**Texte étudié**:
***

Les spécialistes qu’elle a consultés ont estimé que l’infection avait été déclenchée par la prise d’hormones. Trois ans et cinq opérations plus tard, Leah Campbell a dû se résoudre à l’inévitable: elle ne pourrait jamais avoir d’enfants. «Cela a été très dur à accepter. Ma mère m’a abandonnée très jeune et j’ai toujours rêvé de devenir maman.»

D’autres ont subi les effets de leur don des années plus tard. Parmi elles, Jessica. Cette étudiante en cinéma à l’Université Columbia avait 29 ans quand elle est revenue d’un séjour au Japon avec un mal de ventre persistant. Quatre ans plus tôt, elle avait effectué trois dons d’ovules en l’espace de douze mois. «Elle avait un cancer du côlon en phase terminale, relate sa mère, Jennifer Schneider, qui est elle-même médecin. C’est très rare à son âge, d’autant plus qu’il n’y avait pas d’antécédents familiaux.» Elle est décédée deux ans plus tard, à 31 ans. Plusieurs études ont montré un lien entre la prise d’hormones de stimulation ovarienne et le cancer des ovaires, du sein, de l’utérus ou du côlon.

Jusqu’à 100 000 dollars

Malgré ces dangers, le secteur n’est pas du tout réglementé. «La loi interdit la vente d’organes, mais elle prévoit des exceptions pour certains tissus, comme les ovules, car ils sont renouvelables», commente Judith Daar, responsable du comité d’éthique de l’Association américaine pour la médecine reproductive. Celle-ci a bien émis des directives interdisant de payer les donneuses plus de 10 000 dollars, de faire varier la rémunération en fonction de leur apparence ou leur origine ethnique et d’effectuer plus de six retraits d’ovules par femme. Mais elles sont rarement appliquées.

***

**Données d'entrée**:
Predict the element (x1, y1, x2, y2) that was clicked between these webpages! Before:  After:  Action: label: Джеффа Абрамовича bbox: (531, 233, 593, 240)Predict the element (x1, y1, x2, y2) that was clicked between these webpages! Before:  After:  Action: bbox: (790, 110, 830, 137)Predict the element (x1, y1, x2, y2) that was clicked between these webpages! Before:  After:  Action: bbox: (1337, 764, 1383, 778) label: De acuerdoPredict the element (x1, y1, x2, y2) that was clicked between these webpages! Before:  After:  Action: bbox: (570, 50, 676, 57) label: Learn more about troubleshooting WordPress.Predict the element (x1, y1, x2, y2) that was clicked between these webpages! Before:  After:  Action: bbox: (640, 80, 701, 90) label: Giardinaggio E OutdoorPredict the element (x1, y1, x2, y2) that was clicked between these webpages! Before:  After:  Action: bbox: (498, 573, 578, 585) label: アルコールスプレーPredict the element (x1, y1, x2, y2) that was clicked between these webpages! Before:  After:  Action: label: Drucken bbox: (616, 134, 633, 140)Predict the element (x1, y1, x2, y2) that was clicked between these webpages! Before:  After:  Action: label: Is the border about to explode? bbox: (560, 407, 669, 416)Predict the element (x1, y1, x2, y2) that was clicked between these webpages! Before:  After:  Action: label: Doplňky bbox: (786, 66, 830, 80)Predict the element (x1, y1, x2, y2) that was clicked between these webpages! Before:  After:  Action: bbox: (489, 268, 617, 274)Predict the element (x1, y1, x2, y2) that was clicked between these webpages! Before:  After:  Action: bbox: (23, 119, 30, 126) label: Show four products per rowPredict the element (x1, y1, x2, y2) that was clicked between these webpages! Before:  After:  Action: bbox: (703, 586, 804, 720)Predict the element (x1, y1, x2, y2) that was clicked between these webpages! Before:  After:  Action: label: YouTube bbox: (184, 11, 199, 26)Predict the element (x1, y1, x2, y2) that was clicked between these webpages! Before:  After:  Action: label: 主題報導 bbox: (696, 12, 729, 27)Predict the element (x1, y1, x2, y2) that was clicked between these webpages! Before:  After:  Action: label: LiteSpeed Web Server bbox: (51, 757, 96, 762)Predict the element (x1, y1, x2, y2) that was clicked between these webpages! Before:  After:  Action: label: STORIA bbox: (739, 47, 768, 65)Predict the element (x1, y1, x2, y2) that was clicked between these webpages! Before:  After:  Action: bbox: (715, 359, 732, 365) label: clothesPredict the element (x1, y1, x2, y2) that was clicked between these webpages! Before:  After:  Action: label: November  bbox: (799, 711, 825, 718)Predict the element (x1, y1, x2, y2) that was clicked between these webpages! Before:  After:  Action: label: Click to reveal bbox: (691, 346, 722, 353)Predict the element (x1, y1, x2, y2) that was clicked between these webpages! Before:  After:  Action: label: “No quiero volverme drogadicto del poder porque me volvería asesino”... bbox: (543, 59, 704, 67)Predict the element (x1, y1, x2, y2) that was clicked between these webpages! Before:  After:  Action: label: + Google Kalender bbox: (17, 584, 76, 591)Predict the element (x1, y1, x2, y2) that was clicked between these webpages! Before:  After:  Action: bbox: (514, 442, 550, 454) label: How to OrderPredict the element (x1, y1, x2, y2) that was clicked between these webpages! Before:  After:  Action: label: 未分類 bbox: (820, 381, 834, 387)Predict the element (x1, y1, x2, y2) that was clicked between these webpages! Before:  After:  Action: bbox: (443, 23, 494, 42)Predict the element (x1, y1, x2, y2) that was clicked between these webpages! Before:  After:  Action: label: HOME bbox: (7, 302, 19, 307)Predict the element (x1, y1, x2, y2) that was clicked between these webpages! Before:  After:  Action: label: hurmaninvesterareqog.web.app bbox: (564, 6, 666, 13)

***

**Exercices à traiter**:
[1] Répondez aux questions suivantes à partir du texte étudié.
(a) Combien d'opérations Leah Campbell a-t-elle subies en trois ans ?
(b) Quel âge avait Jessica à son retour du Japon ?
(c) Quelle fonction Judith Daar occupe-t-elle ?
[2] Dressez la liste de tous les cancers que le texte étudié rattache, selon plusieurs études, à la prise d'hormones de stimulation ovarienne.
[3] Reprenez le texte sur le don d'ovules à la suite de sa dernière phrase.

**Réponses par exercice**:
[1]
(a) Cinq opérations.
(b) 29 ans.
(c) Elle est responsable du comité d'éthique de l'Association américaine pour la médecine reproductive.

[2] Le cancer des ovaires, le cancer du sein, le cancer de l'utérus et le cancer du côlon.

[3]
«Après mes trois premiers dons, on m’a proposé 16 000 dollars pour un quatrième, car mes œufs étaient de bonne qualité, et je suis juive», raconte Selma. Sur certaines des annonces publiées à Harvard, Yale ou Princeton, les montants atteignent même 50 000 ou 100 000 dollars. «Face à des sommes pareilles, peut-on encore parler de consentement éclairé? s’interroge Josephine Johnson, une bioéthicienne. Ces jeunes femmes, qui sont souvent très endettées, ne perçoivent plus les risques liés à la procédure.»

Les blessures peuvent aussi être psychologiques. «Les donneuses signent un contrat dans lequel elles s’engagent à renoncer à leurs droits sur les enfants nés grâce à leurs ovules», précise Sanford Bernardo. Leah Campbell, qui ne peut plus procréer, souffre de savoir qu’elle a des enfants qu’elle ne connaîtra jamais. «Je sais que ce ne sont pas les miens, mais j’aimerais pouvoir au moins leur envoyer une carte à Noël.»

* Prénom d’emprunt


De l’or blanc

Les femmes vendent aussi leur lait maternel, aux Etats-Unis. Un marché sur lequel sont actifs plusieurs acteurs. Les firmes Prolacta Bioscience, Medolac Laboratories et International Milk Bank l’achètent pour fournir les services de néonatologie d’hôpitaux. Et le portail Only The Breast, qui compte 50 000 membres. «Ce sont des femmes au foyer ou des employées qui prolongent leur congé maternité grâce à cet argent, relève son fondateur, Glenn Snow. Certaines peuvent toucher jusqu’à 2000 dollars par mois.»

Les clientes sont des femmes qui ne produisent pas – ou pas assez – de lait ou qui souffrent d’une maladie les empêchant d’allaiter.

Mais les abus ne sont jamais loin. Sur Only The Breast, plusieurs annonces s’adressent aux hommes en quête de lait maternel «pour le plaisir» ou pour gagner du muscle. Plus grave, «certaines femmes renoncent à nourrir leur propre bébé pour vendre davantage de lait ou le diluent à l’aide de lait de vache», s’inquiète John Honaman, le directeur d’une banque de lait maternel à but non lucratif. Une étude de l’Université de l’Ohio a en outre révélé que 74% des échantillons de lait maternel vendus en ligne étaient contaminés par des bactéries.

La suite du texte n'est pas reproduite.